**Problem set**
[1] List the nanofluid properties that the passage on nanofluid thermal parameters names as examples after "e.g.".
[2] Reproduce the stretch of the passage on nanofluid thermal parameters from "The thermal physical" through "and nanoparticle [29].", character for character.

**Passage given**
........

The thermal physical parameters for the nanofluid are related to that of the base liquid and Al₂O₃ nanoparticles (listed in

Table 1. Thermal physical parameters for base liquid and nanoparticle [29].

Matter	Density ρ (kg/m3)	Thermal Conductivity k (W/m·K)	Specific Heat Capacity cp (J/kg·K)
Water	998.2	0.6	4182
Al2O3	3970	42	880

), e.g., the viscosity, heat specific, density, and thermal conductivity of the nanofluid. They vary with the flow, the temperature, and the volume fraction of the nanoparticles. The dynamic viscosity of the base fluid is:

$${\mu }_f=(2.414\times {10}^{-5})\times {10}^{\frac{247.8}{(T-140)}}$$

(8)

According to the Brinkman model, the dynamic viscosity of a nanofluid is [30]:

$${\mu }_{nf}=(1+2.5\phi ){\mu }_f.$$

(9)

The density and heat specific of a nanofluid can be written as [31]:

$${\rho }_{nf}=\phi {\rho }_p+(1-\phi ){\rho }_f$$

(10)

$${(c\rho )}_{nf}=\phi {(c\rho )}_p+(1-\phi ){(c\rho )}_f.$$

(11)

The thermal conductivity model for an Al₂O₃-water nanofluid derived by Chon [32] is given as:

$$\frac{K_{nf}}{K_f}=1+64.7{\phi }^{0.75}(\frac{d_f}{d_p}{)}^{0.37}(\frac{k_p}{k_f}{)}^{0.75}Pr{Re}_p^{1.23}$$

(12)

where the diameter of water molecule $d_f=$ 0.28 nm, the Prandtl number $Pr=c_f{\mu }_f/k_f$, the particle Reynolds number $R{e}_p={\rho }_f{u}_{\mathrm{B}}{d}_p/{\mu }_f$, the Brownian velocity $u_B=k_{B}T/3\pi {\mu }_f{d}_p{\lambda }_f$, and the mean free path of the water molecule ${\lambda }_f$ is 0.17 nm [33].

........

**Data lines**
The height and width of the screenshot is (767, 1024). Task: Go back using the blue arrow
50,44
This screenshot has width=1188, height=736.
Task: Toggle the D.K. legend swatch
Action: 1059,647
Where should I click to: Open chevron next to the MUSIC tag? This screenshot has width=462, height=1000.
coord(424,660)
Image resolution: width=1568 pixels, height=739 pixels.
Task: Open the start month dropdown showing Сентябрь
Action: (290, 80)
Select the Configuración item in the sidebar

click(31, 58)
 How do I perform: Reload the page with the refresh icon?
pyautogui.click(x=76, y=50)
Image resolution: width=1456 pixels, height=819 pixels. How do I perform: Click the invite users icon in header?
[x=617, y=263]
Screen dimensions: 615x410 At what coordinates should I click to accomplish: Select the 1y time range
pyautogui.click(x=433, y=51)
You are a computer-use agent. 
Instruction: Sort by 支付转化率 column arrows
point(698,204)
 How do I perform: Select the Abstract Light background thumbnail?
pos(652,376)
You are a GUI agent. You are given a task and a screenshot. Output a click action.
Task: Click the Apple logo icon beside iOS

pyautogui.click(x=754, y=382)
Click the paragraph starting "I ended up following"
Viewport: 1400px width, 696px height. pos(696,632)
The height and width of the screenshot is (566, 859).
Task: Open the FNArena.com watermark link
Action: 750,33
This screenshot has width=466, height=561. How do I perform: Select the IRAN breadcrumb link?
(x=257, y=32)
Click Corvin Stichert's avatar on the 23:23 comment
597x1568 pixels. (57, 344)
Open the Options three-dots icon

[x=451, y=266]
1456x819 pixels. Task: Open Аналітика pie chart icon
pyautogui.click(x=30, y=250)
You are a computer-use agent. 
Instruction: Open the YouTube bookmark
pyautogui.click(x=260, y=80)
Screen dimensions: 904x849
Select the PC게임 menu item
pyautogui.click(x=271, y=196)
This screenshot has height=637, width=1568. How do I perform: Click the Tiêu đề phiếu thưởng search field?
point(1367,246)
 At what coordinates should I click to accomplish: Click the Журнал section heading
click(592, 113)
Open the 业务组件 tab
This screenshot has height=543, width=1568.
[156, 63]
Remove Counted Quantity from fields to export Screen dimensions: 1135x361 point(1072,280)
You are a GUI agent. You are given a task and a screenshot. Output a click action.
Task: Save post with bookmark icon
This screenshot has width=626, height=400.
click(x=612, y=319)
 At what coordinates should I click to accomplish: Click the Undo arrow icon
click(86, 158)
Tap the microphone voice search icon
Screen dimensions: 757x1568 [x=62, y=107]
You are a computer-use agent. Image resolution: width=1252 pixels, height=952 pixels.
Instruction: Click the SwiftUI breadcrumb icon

........

**Task solutions**
[1]
- Viscosity
- Heat specific
- Density
- Thermal conductivity

[2]
The thermal physical parameters for the nanofluid are related to that of the base liquid and Al₂O₃ nanoparticles (listed in

Table 1. Thermal physical parameters for base liquid and nanoparticle [29].